Sunyani Technical University land encroached on

BY: Emmanuel Adu-Gyamerah
One of the houses built on the encroached land of the STU
One of the houses built on the encroached land of the STU

Thirty acres of land earmarked for further development of the Sunyani Technical University (STU) to turn it into a centre of academic excellence have been encroached upon.

Authorities of the university, thus, say they would be compelled to move to other areas for the development of the university’s strategic plans if nothing is done to stop the continued encroachment on its land.

The University Relations Officer (URO), Mr Dickson Kyereh-Duah, who briefed newsmen about the situation last Monday, said it was estimated that over 30 out of its 58-acre undeveloped portion of the land had been encroached on, leaving just about 28 acres for further development.

He explained that 60 out of the total 166-acre land of the university in Sunyani had already been developed by the university while the construction of 161 KVA transmission lines (pylons) across the university land by the Northern Electricity Department of the Volta River Authority had also taken over 42 acres.
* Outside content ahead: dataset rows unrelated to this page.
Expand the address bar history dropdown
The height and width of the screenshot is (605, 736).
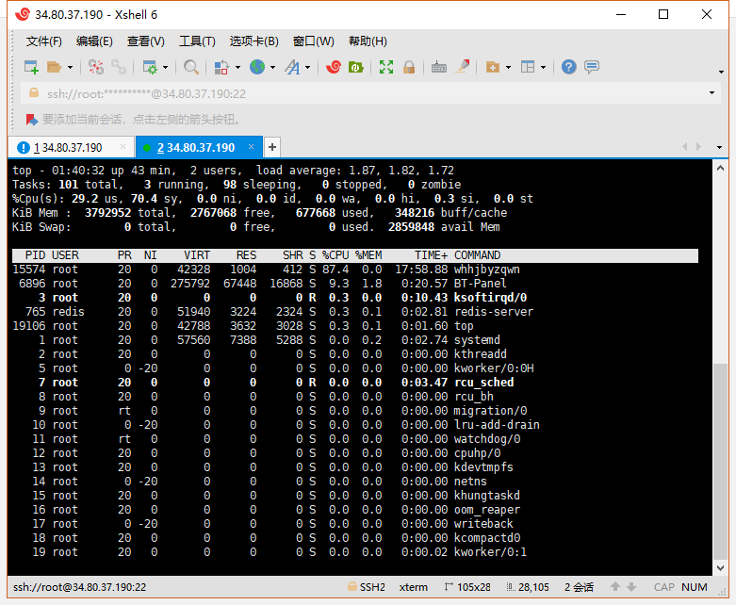click(712, 93)
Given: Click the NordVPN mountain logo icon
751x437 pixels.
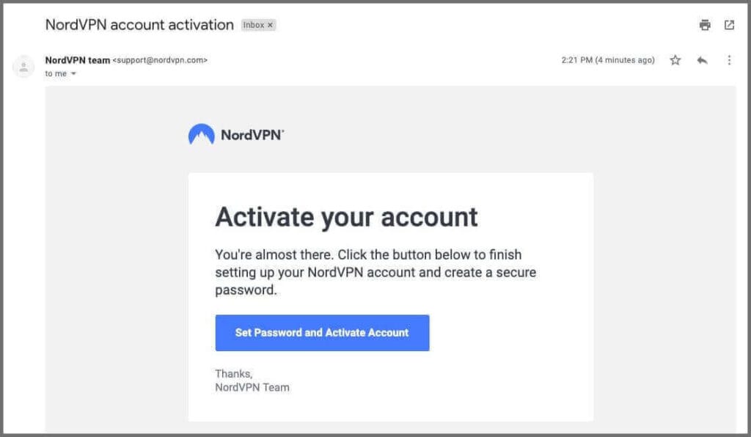Looking at the screenshot, I should coord(201,135).
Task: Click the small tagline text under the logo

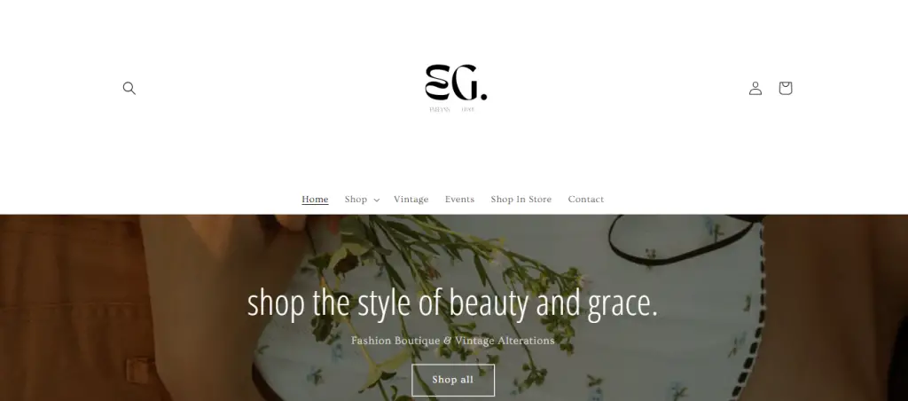Action: (451, 109)
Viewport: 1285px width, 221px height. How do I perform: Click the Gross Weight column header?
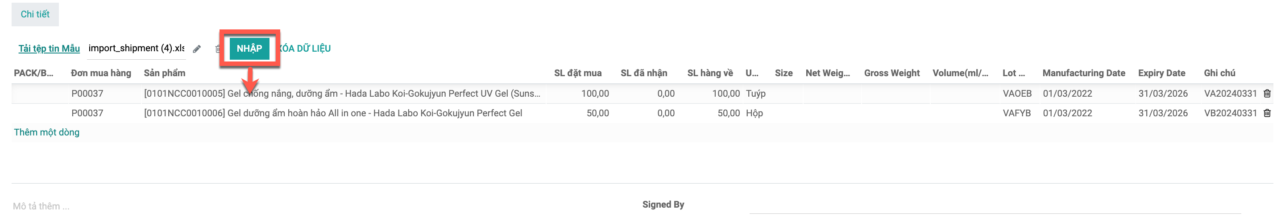click(x=892, y=73)
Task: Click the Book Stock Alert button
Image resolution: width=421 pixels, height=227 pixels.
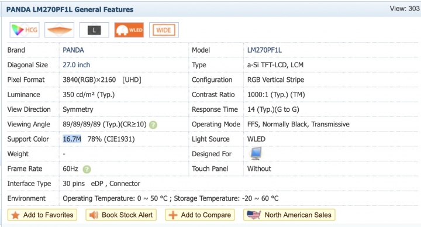Action: pos(121,215)
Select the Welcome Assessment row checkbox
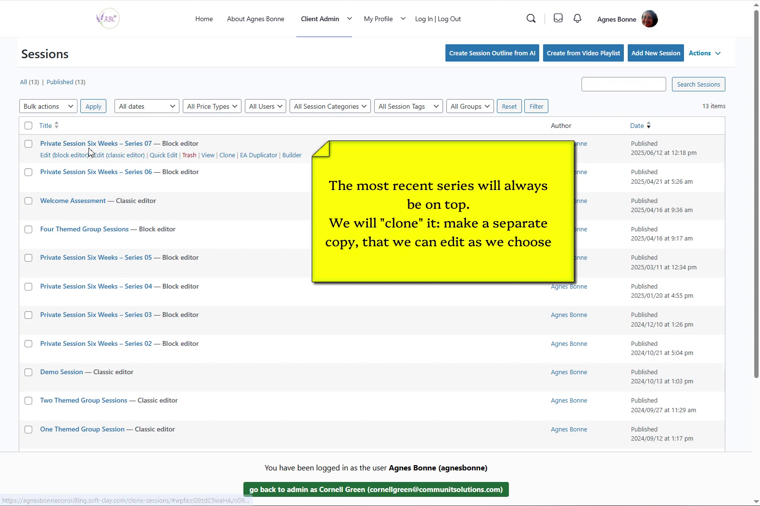Image resolution: width=760 pixels, height=506 pixels. tap(28, 201)
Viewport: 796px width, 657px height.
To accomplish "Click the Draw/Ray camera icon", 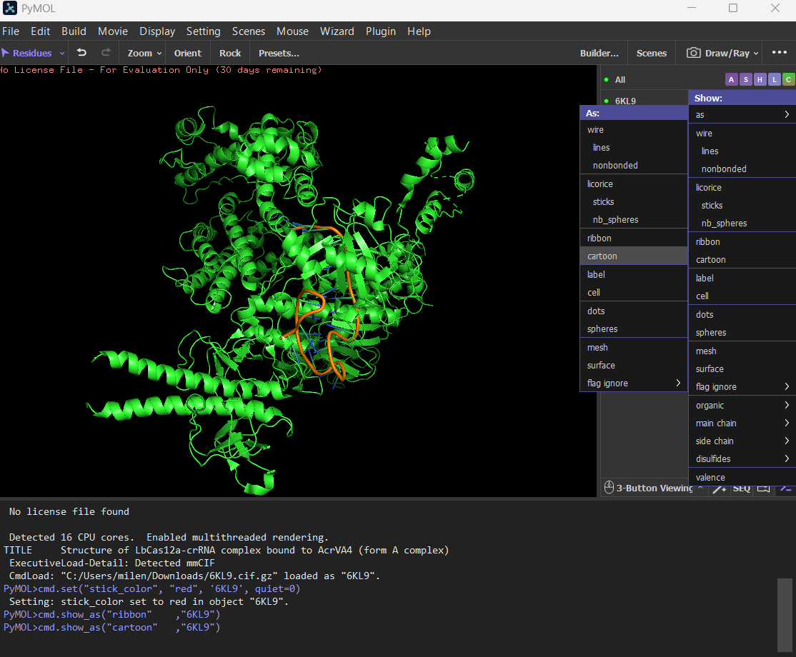I will pos(693,53).
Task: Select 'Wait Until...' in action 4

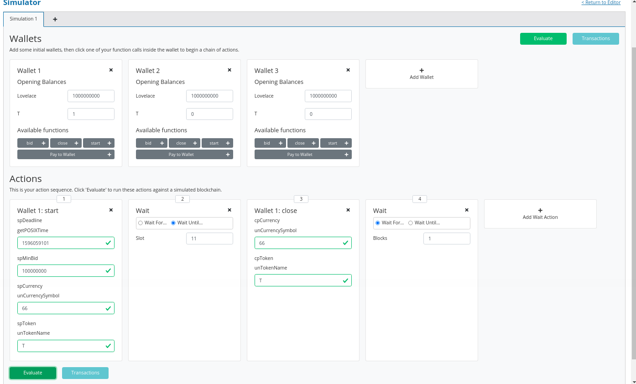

Mr Kyereh-Duah stated that currently, the university had secured 55 and 42 acres at Duayaw-Nkwanta and Amasu respectively for the establishment of satellite campuses, adding that at a time that the university was looking around for more land for expansion, the little it had in Sunyani was under siege from illegal encroachers.

He, therefore, appealed to the government, traditional authorities, the media and other stakeholders to join forces with the university to stop the encroachment and protect the land of the institution for future generations.


Mr Kyereh-Duah said the management of the university would be deploying a series of coordinated activities to rid the STU land of encroachers.

“Let me also warn the developers who are raising buildings overnight with the impression that once the building is in place, they will negotiate with the university to revise their notes as there will be no room for such compromise,” he said.

A visit to a part of the encroached area revealed that a number of buildings being constructed are at various stages of completion.


Mr Kyereh-Duah explained that when the university was established as a technical institute over 50 years ago, there were less than 100 students, yet it was envisaged that the institution would grow 1,000 folds in the future, hence the allocation of the 166-acre land for future development.

“Today, the student and staff population are in excess of 7,000 with four faculties, 15 departments and offering over 50 degree, HND, diploma, certificates and professional programmes”, he said.

Mr Kyereh-Duah said with the anticipated increase of students population to 20,000 by 2030, there was the need for the protection of the university’s land while additional lands were also acquired to accommodate the expansion of faculties and the establishment of more faculties.